Task description
There is a line containing "Task: Follow the account via the 关注 link" in the entries below. Repeat that line and every line after it exactly, and nothing more.

Material to process
++++++++++
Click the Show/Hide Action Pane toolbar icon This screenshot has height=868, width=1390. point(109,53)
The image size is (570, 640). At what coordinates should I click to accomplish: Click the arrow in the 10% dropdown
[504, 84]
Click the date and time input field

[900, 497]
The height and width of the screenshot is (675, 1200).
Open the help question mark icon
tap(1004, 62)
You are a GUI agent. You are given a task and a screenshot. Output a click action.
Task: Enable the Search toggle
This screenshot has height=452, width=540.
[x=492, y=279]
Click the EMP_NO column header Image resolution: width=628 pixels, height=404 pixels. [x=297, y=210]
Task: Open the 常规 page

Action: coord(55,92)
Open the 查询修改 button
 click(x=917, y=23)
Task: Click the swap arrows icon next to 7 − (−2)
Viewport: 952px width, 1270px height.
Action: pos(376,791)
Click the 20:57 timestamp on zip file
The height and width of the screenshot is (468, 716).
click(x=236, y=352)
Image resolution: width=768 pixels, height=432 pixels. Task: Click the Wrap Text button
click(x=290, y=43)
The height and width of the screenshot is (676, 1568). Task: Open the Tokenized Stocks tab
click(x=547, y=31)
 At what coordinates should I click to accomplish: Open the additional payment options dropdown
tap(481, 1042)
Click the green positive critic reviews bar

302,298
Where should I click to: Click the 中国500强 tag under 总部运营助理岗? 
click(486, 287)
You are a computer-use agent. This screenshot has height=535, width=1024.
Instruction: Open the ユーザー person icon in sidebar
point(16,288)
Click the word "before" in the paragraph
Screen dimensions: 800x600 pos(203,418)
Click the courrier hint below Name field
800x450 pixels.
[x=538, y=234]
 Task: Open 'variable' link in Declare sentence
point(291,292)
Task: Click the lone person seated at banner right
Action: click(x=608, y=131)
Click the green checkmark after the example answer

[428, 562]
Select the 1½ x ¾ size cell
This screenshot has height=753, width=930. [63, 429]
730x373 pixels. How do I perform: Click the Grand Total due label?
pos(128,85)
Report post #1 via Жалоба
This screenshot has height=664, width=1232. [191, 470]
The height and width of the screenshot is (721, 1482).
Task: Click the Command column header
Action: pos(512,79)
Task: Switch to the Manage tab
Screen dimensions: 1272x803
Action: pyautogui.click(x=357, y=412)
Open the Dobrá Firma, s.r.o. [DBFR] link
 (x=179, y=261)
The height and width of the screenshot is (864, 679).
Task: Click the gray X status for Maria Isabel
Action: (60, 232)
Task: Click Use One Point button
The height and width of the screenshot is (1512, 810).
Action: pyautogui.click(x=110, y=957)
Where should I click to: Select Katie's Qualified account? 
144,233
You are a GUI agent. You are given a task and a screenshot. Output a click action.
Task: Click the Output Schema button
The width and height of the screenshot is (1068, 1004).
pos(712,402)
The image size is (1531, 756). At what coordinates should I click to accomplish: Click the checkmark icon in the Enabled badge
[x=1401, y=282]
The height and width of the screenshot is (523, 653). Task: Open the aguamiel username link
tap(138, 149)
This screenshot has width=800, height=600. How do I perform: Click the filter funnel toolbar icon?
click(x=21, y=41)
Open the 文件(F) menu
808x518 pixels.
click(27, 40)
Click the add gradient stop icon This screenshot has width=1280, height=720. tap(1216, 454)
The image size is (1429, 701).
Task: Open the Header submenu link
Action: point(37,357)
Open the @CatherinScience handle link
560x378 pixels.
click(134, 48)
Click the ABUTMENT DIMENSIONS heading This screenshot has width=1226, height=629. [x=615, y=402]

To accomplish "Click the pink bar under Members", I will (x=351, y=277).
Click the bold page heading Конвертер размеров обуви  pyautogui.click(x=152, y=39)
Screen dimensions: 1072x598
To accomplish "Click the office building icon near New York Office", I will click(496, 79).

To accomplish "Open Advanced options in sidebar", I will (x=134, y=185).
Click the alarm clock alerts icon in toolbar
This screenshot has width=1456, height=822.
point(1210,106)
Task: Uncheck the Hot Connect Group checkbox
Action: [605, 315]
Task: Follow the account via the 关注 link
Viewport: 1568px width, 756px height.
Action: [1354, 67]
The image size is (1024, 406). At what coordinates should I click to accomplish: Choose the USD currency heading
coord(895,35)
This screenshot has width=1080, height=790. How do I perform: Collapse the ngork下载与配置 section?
++++++++++
Reply
Task: Follow the account via the 关注 link
Viewport: 1568px width, 756px height.
Action: [1354, 67]
The image size is (1024, 406). At what coordinates should I click to accomplish: Choose the USD currency heading
coord(895,35)
This screenshot has width=1080, height=790. How do I perform: Collapse the ngork下载与配置 section?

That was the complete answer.